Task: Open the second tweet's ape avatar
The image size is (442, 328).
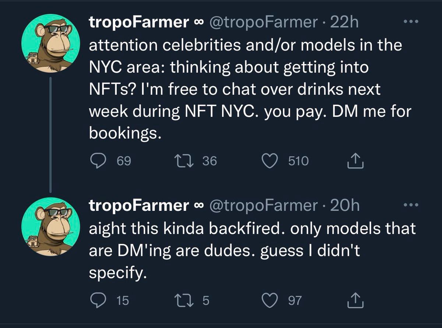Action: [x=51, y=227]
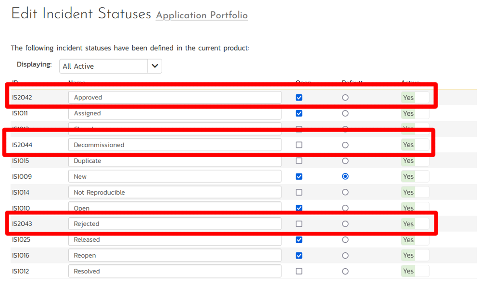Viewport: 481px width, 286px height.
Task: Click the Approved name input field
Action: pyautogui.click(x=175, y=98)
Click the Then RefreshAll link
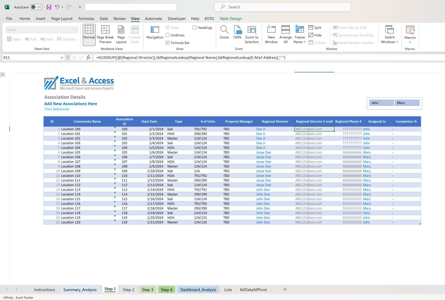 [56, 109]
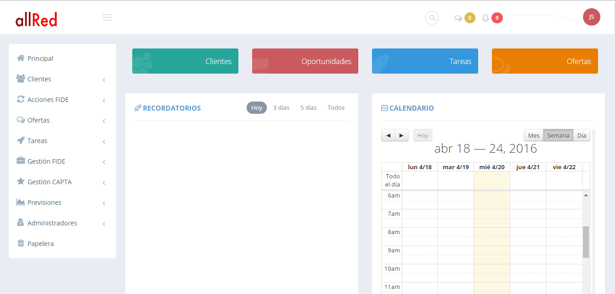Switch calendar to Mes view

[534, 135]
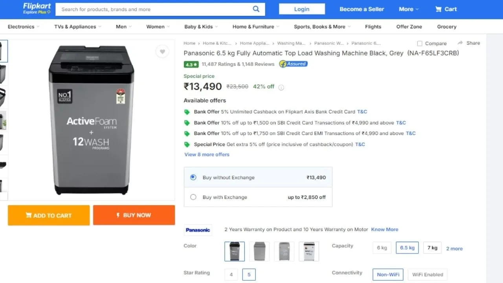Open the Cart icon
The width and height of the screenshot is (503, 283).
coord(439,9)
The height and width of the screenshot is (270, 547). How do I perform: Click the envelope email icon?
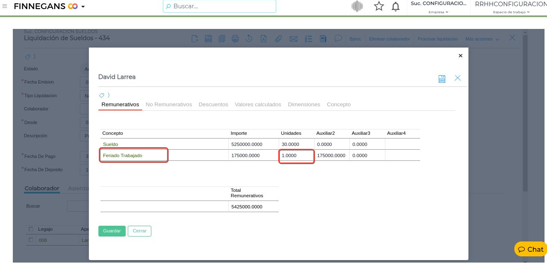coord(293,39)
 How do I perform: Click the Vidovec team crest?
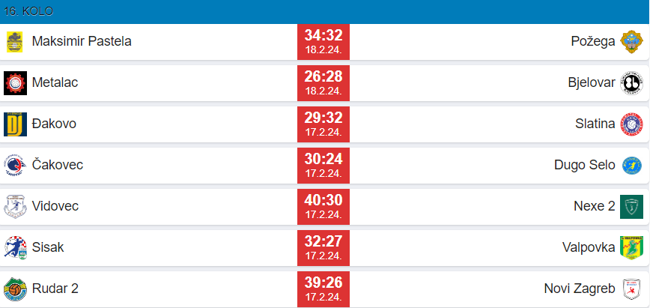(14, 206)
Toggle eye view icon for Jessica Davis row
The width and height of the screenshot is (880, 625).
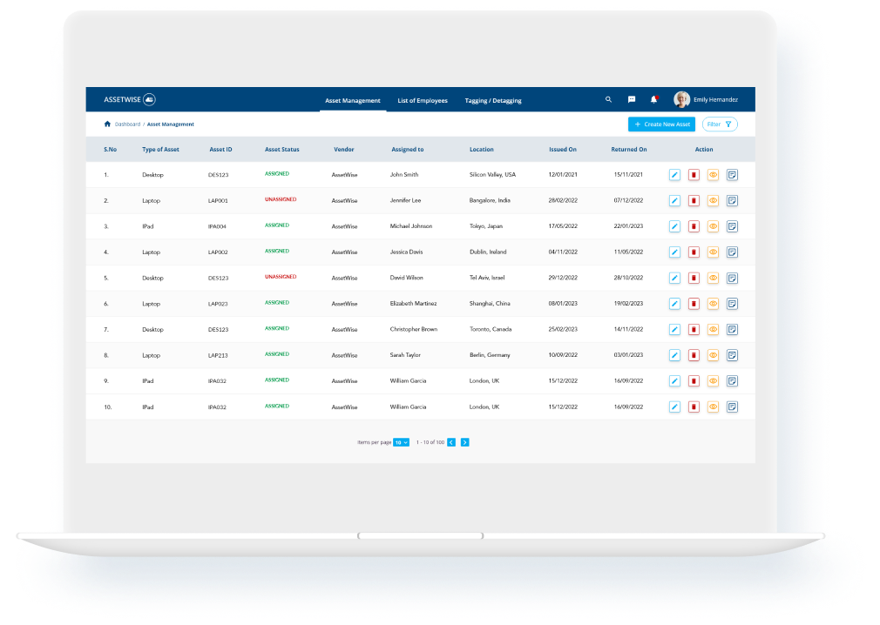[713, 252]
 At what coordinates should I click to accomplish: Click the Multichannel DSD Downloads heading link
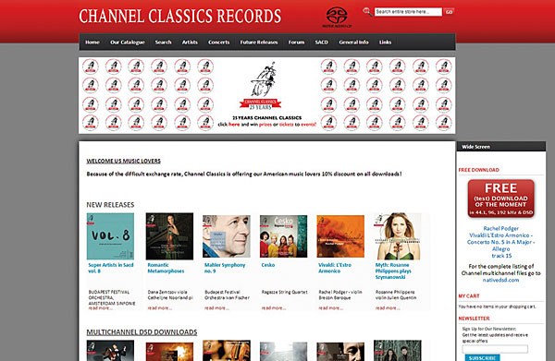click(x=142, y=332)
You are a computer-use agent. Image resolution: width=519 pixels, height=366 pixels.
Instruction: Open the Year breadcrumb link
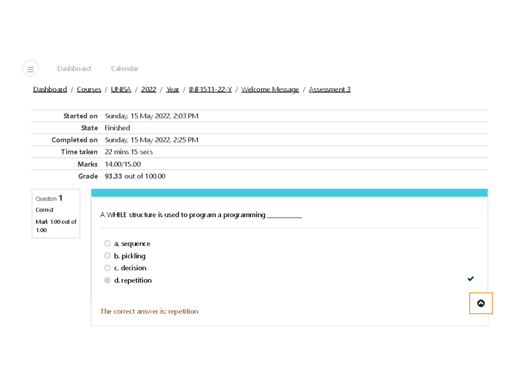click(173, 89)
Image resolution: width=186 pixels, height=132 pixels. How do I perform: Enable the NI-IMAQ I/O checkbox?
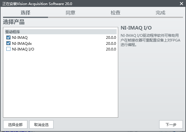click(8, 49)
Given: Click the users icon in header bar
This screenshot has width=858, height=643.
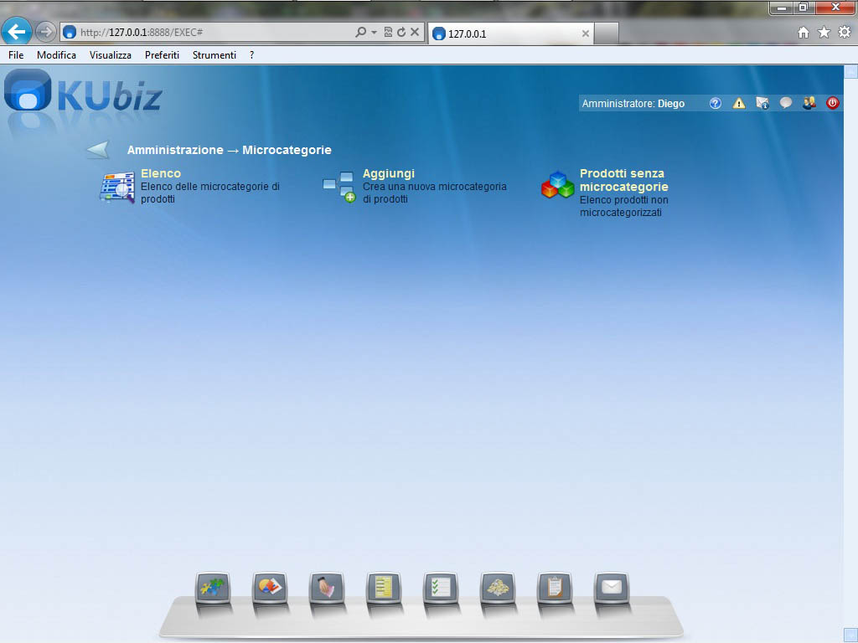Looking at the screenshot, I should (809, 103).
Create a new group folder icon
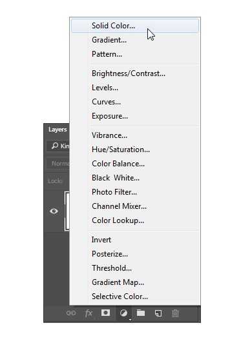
----------
TO DO |
Reproduce, with no pictures, the lines from the one containing "Instruction: Open the Year breadcrumb link" to the end of the records above, exactly and inclusively.

TASK RESULT |
Instruction: Open the Year breadcrumb link
click(173, 89)
Image resolution: width=186 pixels, height=132 pixels. How do I perform: Enable the NI-IMAQ I/O checkbox?
click(8, 49)
Given: Click the users icon in header bar
This screenshot has width=858, height=643.
Looking at the screenshot, I should (809, 103).
Create a new group folder icon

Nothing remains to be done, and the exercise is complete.